Artificial Intelligence for Teaching Case Curation: Evaluating Model Performance on Imaging Report Discrepancies.
Authors
Affiliations (3)
Affiliations (3)
- Department of Radiology, UW-Madison School of Medicine & Public Health, Madison, Wisconsin (M.B., Z.H., X.T., A.B.R., T.K., J.D.W., T.B., E.M.L.).
- Department of Computer Science, UW-Madison, Madison, Wisconsin (J.H.).
- Department of Radiology, UW-Madison School of Medicine & Public Health, Madison, Wisconsin (M.B., Z.H., X.T., A.B.R., T.K., J.D.W., T.B., E.M.L.); Department of Radiology, University of Galway, Galway, Ireland (E.M.L.). Electronic address: [email protected].
Abstract
Assess the feasibility of using a large language model (LLM) to identify valuable radiology teaching cases through report discrepancy detection. Retrospective study included after-hours head CT and musculoskeletal radiograph exams from January 2017 to December 2021. Discrepancy level between trainee's preliminary interpretation and final attending report was annotated on a 5-point scale.

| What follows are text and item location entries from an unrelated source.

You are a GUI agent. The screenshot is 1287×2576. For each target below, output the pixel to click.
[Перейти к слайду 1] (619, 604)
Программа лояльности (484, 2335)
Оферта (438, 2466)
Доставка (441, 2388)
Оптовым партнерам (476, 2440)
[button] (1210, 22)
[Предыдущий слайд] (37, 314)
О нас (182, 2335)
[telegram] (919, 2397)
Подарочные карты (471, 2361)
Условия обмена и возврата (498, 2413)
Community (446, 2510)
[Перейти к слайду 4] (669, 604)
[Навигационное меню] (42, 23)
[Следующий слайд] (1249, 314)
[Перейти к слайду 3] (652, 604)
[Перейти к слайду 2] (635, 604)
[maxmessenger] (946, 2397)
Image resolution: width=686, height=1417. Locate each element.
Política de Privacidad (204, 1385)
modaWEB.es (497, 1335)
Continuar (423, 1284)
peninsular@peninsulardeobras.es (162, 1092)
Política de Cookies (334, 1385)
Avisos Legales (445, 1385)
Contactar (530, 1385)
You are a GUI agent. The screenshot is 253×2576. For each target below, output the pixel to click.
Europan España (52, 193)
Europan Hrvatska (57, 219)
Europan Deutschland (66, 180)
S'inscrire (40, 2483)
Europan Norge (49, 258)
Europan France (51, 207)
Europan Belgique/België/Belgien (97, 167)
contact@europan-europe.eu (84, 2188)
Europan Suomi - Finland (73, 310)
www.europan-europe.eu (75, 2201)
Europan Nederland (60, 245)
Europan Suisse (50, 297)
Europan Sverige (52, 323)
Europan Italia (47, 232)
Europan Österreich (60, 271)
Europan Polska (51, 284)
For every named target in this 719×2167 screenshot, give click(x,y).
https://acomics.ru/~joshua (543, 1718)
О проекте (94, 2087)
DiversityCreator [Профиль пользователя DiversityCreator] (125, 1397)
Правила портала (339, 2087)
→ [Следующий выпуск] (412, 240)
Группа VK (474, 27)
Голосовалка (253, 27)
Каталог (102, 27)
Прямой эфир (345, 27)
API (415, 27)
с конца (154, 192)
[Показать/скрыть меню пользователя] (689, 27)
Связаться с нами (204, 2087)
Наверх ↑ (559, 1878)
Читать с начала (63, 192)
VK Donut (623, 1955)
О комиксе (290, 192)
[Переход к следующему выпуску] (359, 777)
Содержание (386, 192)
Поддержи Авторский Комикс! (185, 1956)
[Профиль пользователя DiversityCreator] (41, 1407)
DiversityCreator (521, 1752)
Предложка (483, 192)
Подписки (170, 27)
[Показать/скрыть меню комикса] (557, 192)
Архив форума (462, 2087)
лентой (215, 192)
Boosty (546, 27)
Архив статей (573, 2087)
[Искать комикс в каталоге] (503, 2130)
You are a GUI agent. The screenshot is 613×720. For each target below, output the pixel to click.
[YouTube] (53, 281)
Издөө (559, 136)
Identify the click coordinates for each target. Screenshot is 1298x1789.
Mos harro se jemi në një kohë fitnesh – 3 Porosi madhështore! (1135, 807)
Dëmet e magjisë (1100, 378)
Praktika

RadBERT, an LLM pretrained on a vast corpus of radiology text, was fine-tuned for discrepancy detection. For comparison and to ensure the robustness of the approach, Mixstral 8×7B, Mistral 7B, and Llama2 were also evaluated. The model's performance in detecting discrepancies was evaluated using a randomly selected hold-out test set. A subset of discrepant cases identified by the LLM was compared to a random case set by recording clinical parameters, discrepant pathology, and evaluating possible educational value. F1 statistic was used for model comparison. Pearson's chi-squared test was employed to assess discrepancy prevalence and score between groups (significance set at p<0.05). The fine-tuned LLM model achieved an overall accuracy of 90.5% with a specificity of 95.5% and a sensitivity of 66.3% for discrepancy detection. The model sensitivity significantly improved with higher discrepancy scores, 49% (34/70) for score 2 versus 67% (47/62) for score 3, and 81% (35/43) for score 4/5 (p<0.05 compared to score 2). LLM-curated set showed a significant increase in the prevalence of all discrepancies and major discrepancies (scores 4 or 5) compared to a random case set (P<0.05 for both). Evaluation of the clinical characteristics from both the random and discrepant case sets demonstrated a broad mix of pathologies and discrepancy types. An LLM can detect trainee report discrepancies, including both higher and lower-scoring discrepancies, and may improve case set curation for resident education as well as serve as a trainee oversight tool.